§ **WRITTEN PROBLEM**:
Return each line of the listing below that contains the string "screenshot". Matches must be case-sensitive.

§ **WORKING DATA**:
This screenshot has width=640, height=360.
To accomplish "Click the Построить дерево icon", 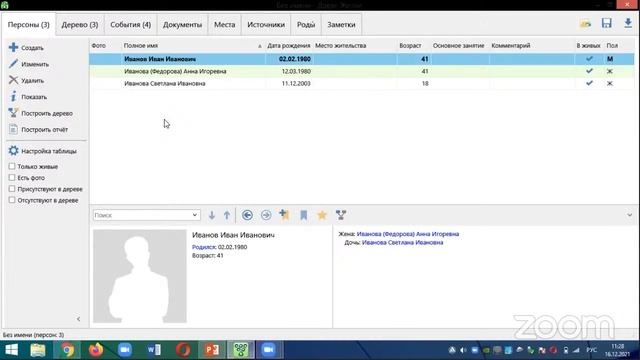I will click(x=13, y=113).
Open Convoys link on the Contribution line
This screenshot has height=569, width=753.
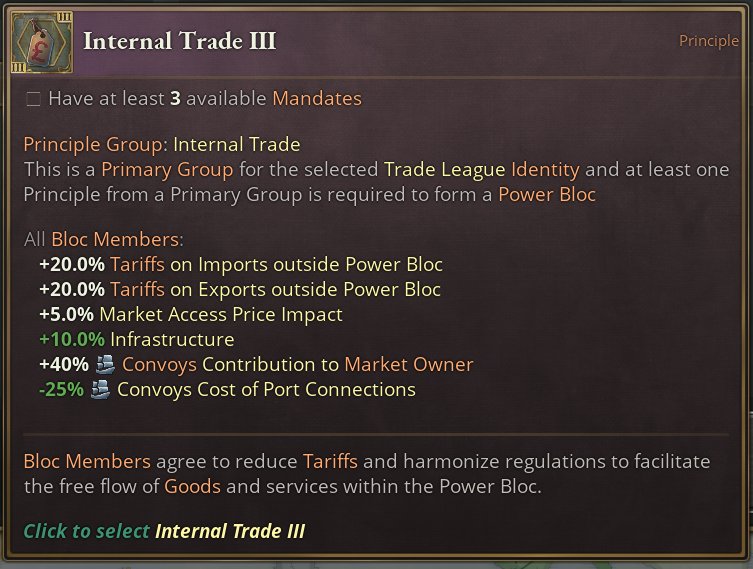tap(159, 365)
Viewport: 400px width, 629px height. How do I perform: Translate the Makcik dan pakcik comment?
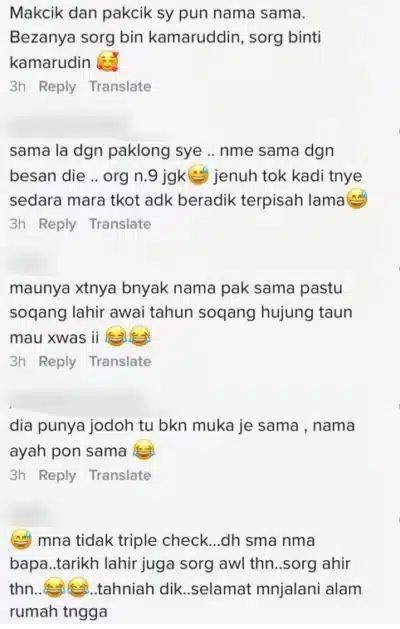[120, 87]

* * *

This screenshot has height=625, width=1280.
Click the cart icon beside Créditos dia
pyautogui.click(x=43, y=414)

---

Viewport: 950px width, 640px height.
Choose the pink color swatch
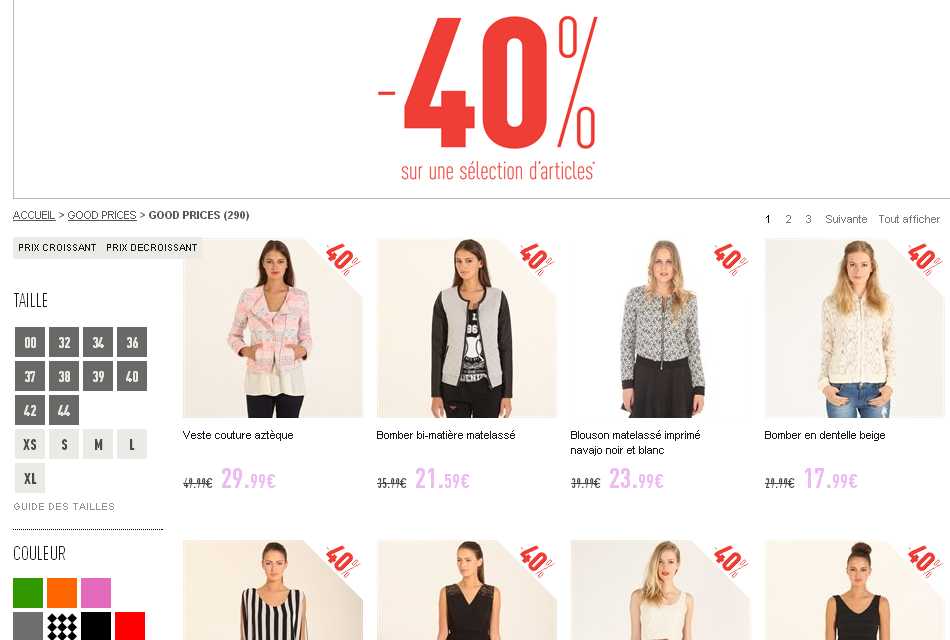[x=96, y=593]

§ **EXERCISE SOLUTION**:
This screenshot has width=640, height=360.
This screenshot has height=569, width=753.
This screenshot has height=625, width=1280.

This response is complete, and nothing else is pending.